Could you return only the lines that run from the line with "Viewport: 1075px width, 735px height." through the final line of the data, exactly as they stand?

Dataset records START

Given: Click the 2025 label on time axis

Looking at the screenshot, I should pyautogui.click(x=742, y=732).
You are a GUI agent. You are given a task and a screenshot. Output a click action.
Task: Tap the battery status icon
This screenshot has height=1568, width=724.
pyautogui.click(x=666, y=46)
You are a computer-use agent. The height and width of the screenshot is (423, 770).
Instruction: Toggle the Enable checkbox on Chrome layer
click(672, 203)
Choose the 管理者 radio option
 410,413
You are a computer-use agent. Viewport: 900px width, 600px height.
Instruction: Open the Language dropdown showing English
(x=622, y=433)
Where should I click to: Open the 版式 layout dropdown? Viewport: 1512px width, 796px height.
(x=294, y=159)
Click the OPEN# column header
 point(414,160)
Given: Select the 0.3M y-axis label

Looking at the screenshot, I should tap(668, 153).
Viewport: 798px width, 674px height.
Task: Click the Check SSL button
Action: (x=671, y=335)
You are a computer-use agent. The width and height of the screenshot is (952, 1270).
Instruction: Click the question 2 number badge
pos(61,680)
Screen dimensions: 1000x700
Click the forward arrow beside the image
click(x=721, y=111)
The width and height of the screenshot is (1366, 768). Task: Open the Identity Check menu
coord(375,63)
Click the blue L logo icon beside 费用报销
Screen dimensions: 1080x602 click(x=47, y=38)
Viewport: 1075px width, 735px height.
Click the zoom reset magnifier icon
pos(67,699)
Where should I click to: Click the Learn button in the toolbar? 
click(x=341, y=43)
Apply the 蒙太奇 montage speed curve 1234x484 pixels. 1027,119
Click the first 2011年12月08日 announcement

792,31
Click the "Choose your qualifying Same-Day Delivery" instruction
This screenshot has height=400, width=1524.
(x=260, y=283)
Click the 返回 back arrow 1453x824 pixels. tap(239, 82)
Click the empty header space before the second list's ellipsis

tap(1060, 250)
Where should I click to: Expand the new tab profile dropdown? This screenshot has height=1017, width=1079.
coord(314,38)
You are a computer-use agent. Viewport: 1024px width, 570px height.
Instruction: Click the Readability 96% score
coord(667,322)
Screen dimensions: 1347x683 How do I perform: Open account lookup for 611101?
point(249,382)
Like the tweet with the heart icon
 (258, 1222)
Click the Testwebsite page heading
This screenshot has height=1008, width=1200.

Dataset records END

## Exercise solution
Viewport: 1075px width, 735px height.
Click the zoom reset magnifier icon
pos(67,699)
Where should I click to: Click the Learn button in the toolbar? 
click(x=341, y=43)
Apply the 蒙太奇 montage speed curve 1234x484 pixels. 1027,119
Click the first 2011年12月08日 announcement

792,31
Click the "Choose your qualifying Same-Day Delivery" instruction
This screenshot has height=400, width=1524.
(x=260, y=283)
Click the 返回 back arrow 1453x824 pixels. tap(239, 82)
Click the empty header space before the second list's ellipsis

tap(1060, 250)
Where should I click to: Expand the new tab profile dropdown? This screenshot has height=1017, width=1079.
coord(314,38)
You are a computer-use agent. Viewport: 1024px width, 570px height.
Instruction: Click the Readability 96% score
coord(667,322)
Screen dimensions: 1347x683 How do I perform: Open account lookup for 611101?
point(249,382)
Like the tweet with the heart icon
 (258, 1222)
Click the Testwebsite page heading
This screenshot has height=1008, width=1200.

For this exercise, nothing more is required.